◆ What to work on: Continue the pull request discussion about configuring the compiler program database once per project in cabal, picking up after its last line.

◆ Given passage:
Configure the compiler ProgramDb once per project by sheaf · Pull Request #11768 · haskell/cabal

sheaf · 2026-04-27T17:36:07Z

This PR ensures we configure the compiler program database (constituted of ghc and attendant programs such as ghc-pkg, haddock, toolchain programs such as ar, ld etc) ahead of time within cabal-install, so that we don't need to reconfigure programs such as ghc, ghc-pkg, haddock etc once per package within Cabal.

This should be a net performance win without any other change in behaviour.

Template Α: This PR modifies behaviour or interface

Patches conform to the coding conventions.
Any changes that could be relevant to users have been recorded in the changelog.
The documentation has been updated, if necessary.
No manual QA notes necessary (no change to the command line interface).
Testing approach: the subtle tests like BuildToolPaths ensure we don't regress when users pass --with-alex (for example).

sheaf · 2026-04-29T16:16:34Z

This is a thorny area, see e.g. #10692 (commits 24f8395 and 2c19bf3) and #11373 (040a97d). So I would appreciate a careful review.

sheaf · 2026-04-30T13:04:08Z

I have put up a spreadsheet here, compiling pandoc from scratch and using the --build-timings feature from #11769.

Base average time spent in configure: 2.9 seconds.
With this patch: it goes down to 1.2 seconds.
With #11767: it goes down to 1.7 seconds.
With both: it goes down to 0.15 seconds.

◆ Data section:
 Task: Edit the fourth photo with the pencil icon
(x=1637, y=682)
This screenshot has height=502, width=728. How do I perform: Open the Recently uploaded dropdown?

◆ Exercise response:
Mikolaj · 2026-04-30T18:02:01Z

This really looks tricky --- so few changes, but such a great effect.

Would it possible to add some tests that try to break things by performing a few scenarios that previously took many configuration invocations and now that just one? Maybe to these twice for a good measure?

A question: does the "once per project" mean once per project per cabal run, or until cabal clean happens or something else invalidates things?

sol · 2026-05-03T21:20:04Z

@sheaf I think when I first saw this I misinterpreted your numbers. Are you saying that if you have 10 packages on the critical path that these two PRs will speed up your build by almost 30 seconds?

sheaf · 2026-05-04T08:31:57Z

@sheaf I think when I first saw this I misinterpreted your numbers. Are you saying that if you have 10 packages on the critical path that these two PRs will speed up your build by almost 30 seconds?

In practice the impact is lesser because one is usually configuring a package while one is building another package, so running configure is very rarely on the critical path. For example, in one of my tests, building pandoc took 10m30s instead of 11m, even though the total time saved in configure is on the order of 7 minutes.

sheaf · 2026-05-04T08:35:44Z

Would it possible to add some tests that try to break things by performing a few scenarios that previously took many configuration invocations and now that just one? Maybe to these twice for a good measure?

No I don't think doing random scenarios is really what it takes to test this. It takes a very carefully constructed test case to be able to trigger issues here, and that is precisely what Matthew did when he added tests such as ExtraProgPathLocal and BuildToolDependsExternal. I don't have anything else I can think of testing.

A question: does the "once per project" mean once per project per cabal run, or until cabal clean happens or something else invalidates things?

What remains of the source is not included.